I mentioned to this woman that thought—that even when we’e been walking this path for a while, accepting that this is our path, there are still things along the way that we discover to be losses that we must now grieve. At the time of acceptance, you can’t grieve what you don’t even know yet you’ve lost.
This was true for my daughter. When we pulled her out freshman year, there was certainly grief. But then there was a foggy sort of half-acceptance/half-despair. The issues had been around for years now—they were no longer new. And she had already grieved leaving the school she loved with her lifelong friends. But suddenly, two years later, there were new losses she was aware of. Friends with leading roles in musicals, knowing that’s an opportunity she was unable to have. Friends visiting colleges, knowing college is still a year or two away, knowing that it might not look for them like it looks for her. Knowing that she would not graduate in 2017 with her original cohort. Not driving yet. Not posting senior pictures on Facebook because they won’t be taken for another year.

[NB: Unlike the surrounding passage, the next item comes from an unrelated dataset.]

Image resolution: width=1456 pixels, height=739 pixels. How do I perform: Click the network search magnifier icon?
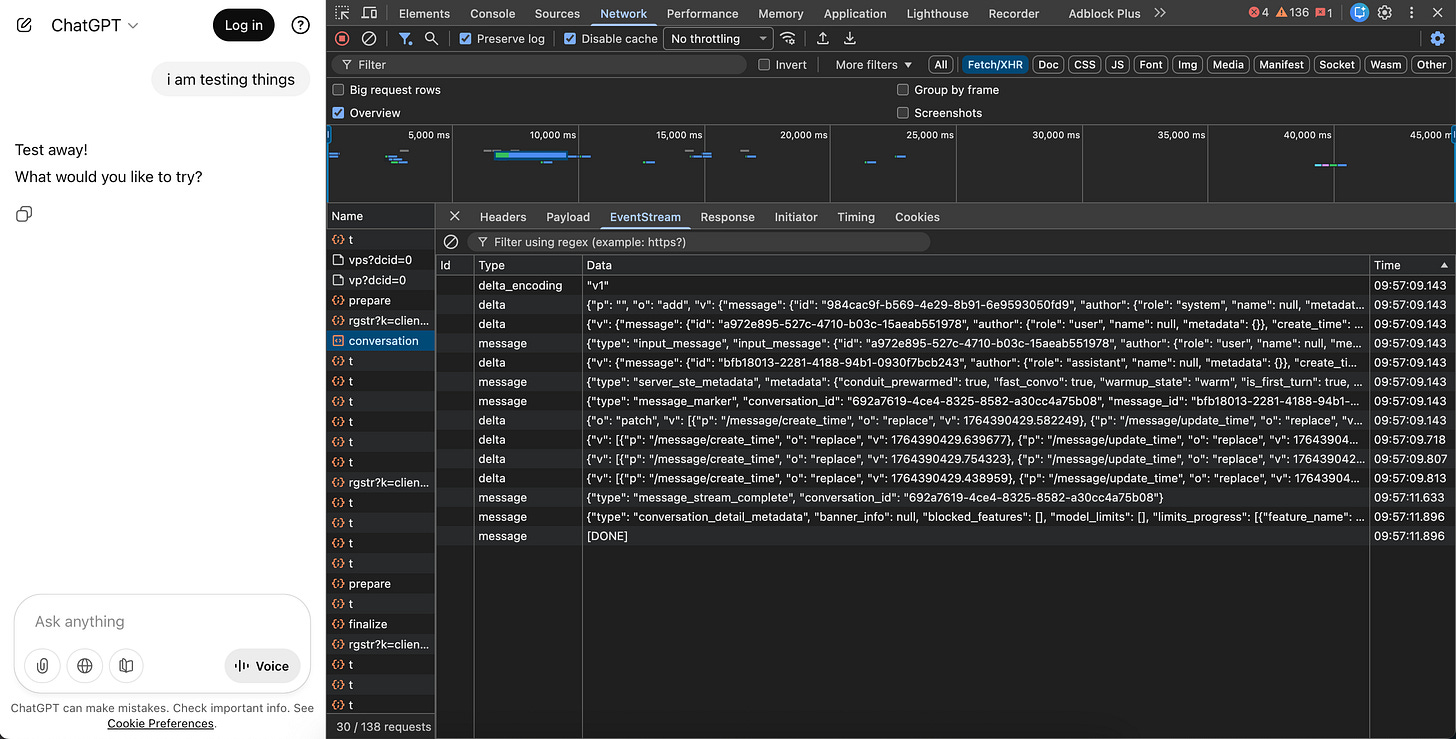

And she began to grieve those things. And it was heavy and it was overwhelming. For both of us. But it was also necessary. Because it is only once we grieve these things that we can release them and find our way forward.
Each loss grieved is an encounter with the Lord, if we allow it to be. A time spent—as I do with my daughter—being held and stroked and comforted. To grieve—if we are doing it right—is not the opposite of acceptance. Grief, if anything, is the threshold of surrender.
For when we grieve each new loss in God’s presence, allowing ourselves to be held, we are in essence laying that thing on the altar—releasing it. Offering it. Surrendering it to be taken. In the Old Testament, when this was done, there was an altar of remembrance built to commemorate this capitulation. A pile of stones serving as an indestructible reminder. A touch point. A commemoration.
But as I envision these altars of sacrifice, I am reminded of hiking in Acadia. Of rocky paths up difficult heights where the cold wind blew hard but the view was what really took our breath away. And I see that those piles of stones in our lives—the rocks we pile in our moments of grief—also become cairns, trail markers, marking the way along our journey. Indicating to us if we ever get lost how to get back on the path. Indicating to others who come behind us the way to go.
It is in this way that grief and acceptance can walk hand in hand. We do not set up camp at our altar—we allow it to be a cairn that points our way forward. We allow it to determine our path, without protest or dissent. We allow it to put a name to our pain. We allow it to provide a purpose to our wandering. And having pulled up our tent stakes, we set off, again climbing ever higher.
It is a steep, rocky path with a bitter cold wind—but I’ve heard tell the view will be worth it.